Fragmento –
######
# Amplificador operacional de alta frecuencia



## bombitan (May 21, 2008)

Buenos dias,
Necesito saber que amplificador operacional trabaja con altas frecuencias (frecuencias de television), tengo entendido por ejemplo que el lf353 trabaja hasta 3 Mhz y necesito uno (sin importar el costo) que trabaje a mas de 50 MHz.
La persona que pueda ayudarme, estare muy agradecido.


----------



## luismc (May 21, 2008)

AD818, AD8051...

video opamps

http://www.analog.com/en/subCat/0,2879,759%5F775%5F0%5F%5F0%5F,00.html#446


----------



## bombitan (May 21, 2008)
######
Datos proporcionados –
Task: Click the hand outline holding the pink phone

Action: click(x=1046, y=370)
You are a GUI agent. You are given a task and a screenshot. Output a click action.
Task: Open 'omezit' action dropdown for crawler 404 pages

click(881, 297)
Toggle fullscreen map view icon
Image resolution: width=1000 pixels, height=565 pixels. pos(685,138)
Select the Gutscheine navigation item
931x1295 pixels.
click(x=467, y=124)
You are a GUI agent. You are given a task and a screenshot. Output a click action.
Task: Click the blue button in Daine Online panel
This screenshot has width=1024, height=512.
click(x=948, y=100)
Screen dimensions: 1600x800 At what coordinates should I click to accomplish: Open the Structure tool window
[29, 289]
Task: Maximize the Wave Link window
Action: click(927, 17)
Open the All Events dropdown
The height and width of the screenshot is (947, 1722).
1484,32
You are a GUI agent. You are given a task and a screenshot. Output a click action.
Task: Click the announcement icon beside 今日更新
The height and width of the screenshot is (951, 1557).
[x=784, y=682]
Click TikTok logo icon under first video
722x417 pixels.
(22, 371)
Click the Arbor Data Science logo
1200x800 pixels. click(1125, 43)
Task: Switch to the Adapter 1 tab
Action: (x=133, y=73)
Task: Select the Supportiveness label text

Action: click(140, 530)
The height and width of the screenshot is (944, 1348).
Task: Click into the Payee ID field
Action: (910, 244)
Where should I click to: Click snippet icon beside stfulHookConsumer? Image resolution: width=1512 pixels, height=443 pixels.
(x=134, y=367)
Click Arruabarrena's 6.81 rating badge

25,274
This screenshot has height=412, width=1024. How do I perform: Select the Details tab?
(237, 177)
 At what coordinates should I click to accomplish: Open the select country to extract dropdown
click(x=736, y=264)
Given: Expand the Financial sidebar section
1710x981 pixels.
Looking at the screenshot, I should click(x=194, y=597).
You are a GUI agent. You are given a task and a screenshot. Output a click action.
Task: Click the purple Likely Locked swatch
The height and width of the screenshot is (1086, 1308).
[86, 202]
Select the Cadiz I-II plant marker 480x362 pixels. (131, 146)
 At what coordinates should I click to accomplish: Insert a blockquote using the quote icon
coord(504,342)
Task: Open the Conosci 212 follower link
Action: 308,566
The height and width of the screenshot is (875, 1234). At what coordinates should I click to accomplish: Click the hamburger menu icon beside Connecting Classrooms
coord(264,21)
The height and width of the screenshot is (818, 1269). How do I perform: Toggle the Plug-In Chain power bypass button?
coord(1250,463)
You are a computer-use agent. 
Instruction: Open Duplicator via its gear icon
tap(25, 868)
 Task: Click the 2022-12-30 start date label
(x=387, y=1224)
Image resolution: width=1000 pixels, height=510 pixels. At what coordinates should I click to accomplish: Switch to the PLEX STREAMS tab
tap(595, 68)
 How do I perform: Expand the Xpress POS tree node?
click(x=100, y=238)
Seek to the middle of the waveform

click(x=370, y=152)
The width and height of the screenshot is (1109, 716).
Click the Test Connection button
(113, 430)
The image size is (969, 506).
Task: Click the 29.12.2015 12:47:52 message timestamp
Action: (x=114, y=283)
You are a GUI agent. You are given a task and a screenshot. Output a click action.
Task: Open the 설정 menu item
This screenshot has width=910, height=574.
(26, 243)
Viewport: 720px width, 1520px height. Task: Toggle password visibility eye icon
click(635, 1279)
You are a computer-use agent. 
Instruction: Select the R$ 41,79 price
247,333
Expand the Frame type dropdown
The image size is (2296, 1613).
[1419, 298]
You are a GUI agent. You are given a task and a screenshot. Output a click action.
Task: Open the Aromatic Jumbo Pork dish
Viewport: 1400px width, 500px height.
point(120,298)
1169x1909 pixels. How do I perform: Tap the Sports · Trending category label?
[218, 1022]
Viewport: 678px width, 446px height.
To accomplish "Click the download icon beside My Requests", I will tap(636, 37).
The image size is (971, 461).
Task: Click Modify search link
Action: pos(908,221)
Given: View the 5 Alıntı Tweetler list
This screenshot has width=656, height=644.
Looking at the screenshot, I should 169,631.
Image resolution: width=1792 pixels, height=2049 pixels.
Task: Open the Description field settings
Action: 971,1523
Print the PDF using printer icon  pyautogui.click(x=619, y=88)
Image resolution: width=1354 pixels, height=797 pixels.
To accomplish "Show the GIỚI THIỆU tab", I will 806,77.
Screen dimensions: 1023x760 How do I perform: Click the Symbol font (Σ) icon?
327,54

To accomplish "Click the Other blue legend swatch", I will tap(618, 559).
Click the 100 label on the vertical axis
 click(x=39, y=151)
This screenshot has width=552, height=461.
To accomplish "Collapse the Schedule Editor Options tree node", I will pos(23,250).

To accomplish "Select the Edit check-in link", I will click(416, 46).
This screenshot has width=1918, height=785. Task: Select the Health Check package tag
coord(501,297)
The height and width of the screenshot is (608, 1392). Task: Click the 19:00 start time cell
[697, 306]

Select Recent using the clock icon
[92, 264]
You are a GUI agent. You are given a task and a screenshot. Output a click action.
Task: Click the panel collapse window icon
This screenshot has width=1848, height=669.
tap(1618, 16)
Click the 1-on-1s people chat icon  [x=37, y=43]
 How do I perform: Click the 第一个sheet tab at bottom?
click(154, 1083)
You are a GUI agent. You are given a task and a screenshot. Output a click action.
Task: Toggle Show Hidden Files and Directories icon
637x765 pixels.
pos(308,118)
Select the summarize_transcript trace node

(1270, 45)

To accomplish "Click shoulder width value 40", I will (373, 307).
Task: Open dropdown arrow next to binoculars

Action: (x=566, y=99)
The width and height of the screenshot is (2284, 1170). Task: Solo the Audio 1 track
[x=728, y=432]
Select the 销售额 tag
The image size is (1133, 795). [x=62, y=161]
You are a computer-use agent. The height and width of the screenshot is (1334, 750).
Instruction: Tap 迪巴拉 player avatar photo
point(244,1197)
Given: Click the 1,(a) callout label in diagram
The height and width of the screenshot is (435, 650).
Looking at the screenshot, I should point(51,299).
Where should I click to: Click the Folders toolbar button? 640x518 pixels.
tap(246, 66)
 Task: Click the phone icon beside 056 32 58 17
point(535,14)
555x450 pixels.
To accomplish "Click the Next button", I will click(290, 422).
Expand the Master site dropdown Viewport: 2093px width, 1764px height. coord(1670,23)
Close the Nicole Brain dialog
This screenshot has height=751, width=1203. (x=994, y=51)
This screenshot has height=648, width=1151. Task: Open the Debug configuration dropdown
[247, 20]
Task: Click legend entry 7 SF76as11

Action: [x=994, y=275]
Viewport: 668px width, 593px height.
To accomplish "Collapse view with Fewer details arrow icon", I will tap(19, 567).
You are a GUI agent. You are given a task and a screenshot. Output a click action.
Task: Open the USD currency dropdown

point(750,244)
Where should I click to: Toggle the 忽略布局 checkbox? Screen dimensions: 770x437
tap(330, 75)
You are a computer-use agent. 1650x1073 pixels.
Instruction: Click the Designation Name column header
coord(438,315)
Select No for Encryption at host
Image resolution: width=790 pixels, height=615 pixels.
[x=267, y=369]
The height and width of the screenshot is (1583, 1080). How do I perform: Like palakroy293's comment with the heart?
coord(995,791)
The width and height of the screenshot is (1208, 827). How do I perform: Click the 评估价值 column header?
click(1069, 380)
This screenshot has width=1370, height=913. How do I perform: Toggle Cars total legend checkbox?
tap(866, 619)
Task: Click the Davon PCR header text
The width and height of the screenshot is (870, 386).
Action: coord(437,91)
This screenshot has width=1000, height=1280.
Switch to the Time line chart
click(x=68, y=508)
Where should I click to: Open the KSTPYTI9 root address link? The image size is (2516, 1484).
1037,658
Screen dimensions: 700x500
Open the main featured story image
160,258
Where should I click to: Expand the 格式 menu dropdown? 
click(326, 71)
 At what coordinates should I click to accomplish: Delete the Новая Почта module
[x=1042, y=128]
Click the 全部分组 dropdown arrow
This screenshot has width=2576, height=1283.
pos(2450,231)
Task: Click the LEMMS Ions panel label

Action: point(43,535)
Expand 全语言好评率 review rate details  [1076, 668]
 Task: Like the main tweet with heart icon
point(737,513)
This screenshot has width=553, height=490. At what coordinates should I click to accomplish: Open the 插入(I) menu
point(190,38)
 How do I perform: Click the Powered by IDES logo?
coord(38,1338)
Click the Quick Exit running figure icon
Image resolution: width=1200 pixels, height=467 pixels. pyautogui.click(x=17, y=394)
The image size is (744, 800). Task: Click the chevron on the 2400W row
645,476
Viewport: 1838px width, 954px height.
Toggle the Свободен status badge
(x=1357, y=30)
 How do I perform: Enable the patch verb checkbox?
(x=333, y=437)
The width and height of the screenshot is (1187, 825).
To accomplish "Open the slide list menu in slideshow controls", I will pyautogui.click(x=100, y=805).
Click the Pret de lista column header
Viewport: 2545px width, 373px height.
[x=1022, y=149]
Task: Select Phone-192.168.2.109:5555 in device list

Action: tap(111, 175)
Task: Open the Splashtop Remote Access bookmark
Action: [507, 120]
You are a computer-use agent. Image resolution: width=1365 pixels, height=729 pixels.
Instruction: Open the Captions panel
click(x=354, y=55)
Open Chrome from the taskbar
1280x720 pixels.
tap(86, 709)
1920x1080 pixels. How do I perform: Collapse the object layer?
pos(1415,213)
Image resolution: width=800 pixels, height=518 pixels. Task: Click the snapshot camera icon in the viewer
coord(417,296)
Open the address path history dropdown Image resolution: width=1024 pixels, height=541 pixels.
######
Consigna 1 – En los registros, sustituye "dropdown" por "menu" en todo lo que va desde la línea que contiene "Task: Select the Supportiveness label text" hasta la que contiene "Action: 308,566", ambas incluidas. Reproduce esas líneas sin ningún otro cambio.
Consigna 2 – Escribe la continuación del hilo sobre amplificadores operacionales de alta frecuencia a partir del punto en que se detiene.
Los registros no guardan ninguna relación con el fragmento.

Resultado del ejercicio 1 –
Task: Select the Supportiveness label text

Action: click(140, 530)
The height and width of the screenshot is (944, 1348).
Task: Click into the Payee ID field
Action: (910, 244)
Where should I click to: Click snippet icon beside stfulHookConsumer? Image resolution: width=1512 pixels, height=443 pixels.
(x=134, y=367)
Click Arruabarrena's 6.81 rating badge

25,274
This screenshot has height=412, width=1024. How do I perform: Select the Details tab?
(237, 177)
 At what coordinates should I click to accomplish: Open the select country to extract menu
click(x=736, y=264)
Given: Expand the Financial sidebar section
1710x981 pixels.
Looking at the screenshot, I should click(x=194, y=597).
You are a GUI agent. You are given a task and a screenshot. Output a click action.
Task: Click the purple Likely Locked swatch
The height and width of the screenshot is (1086, 1308).
[86, 202]
Select the Cadiz I-II plant marker 480x362 pixels. (131, 146)
 At what coordinates should I click to accomplish: Insert a blockquote using the quote icon
coord(504,342)
Task: Open the Conosci 212 follower link
Action: 308,566

Resultado del ejercicio 2 –
muchas gracias por la información, pero tengo otra pregunta. los precios que se muestran son en euros? o en que?
GRACIAS.


----------



## luismc (May 21, 2008)

bombitan dijo:
			
		

> muchas gracias por la información, pero tengo otra pregunta. los precios que se muestran son en euros? o en que?
> GRACIAS.



dólar EEUU


----------



## bombitan (May 21, 2008)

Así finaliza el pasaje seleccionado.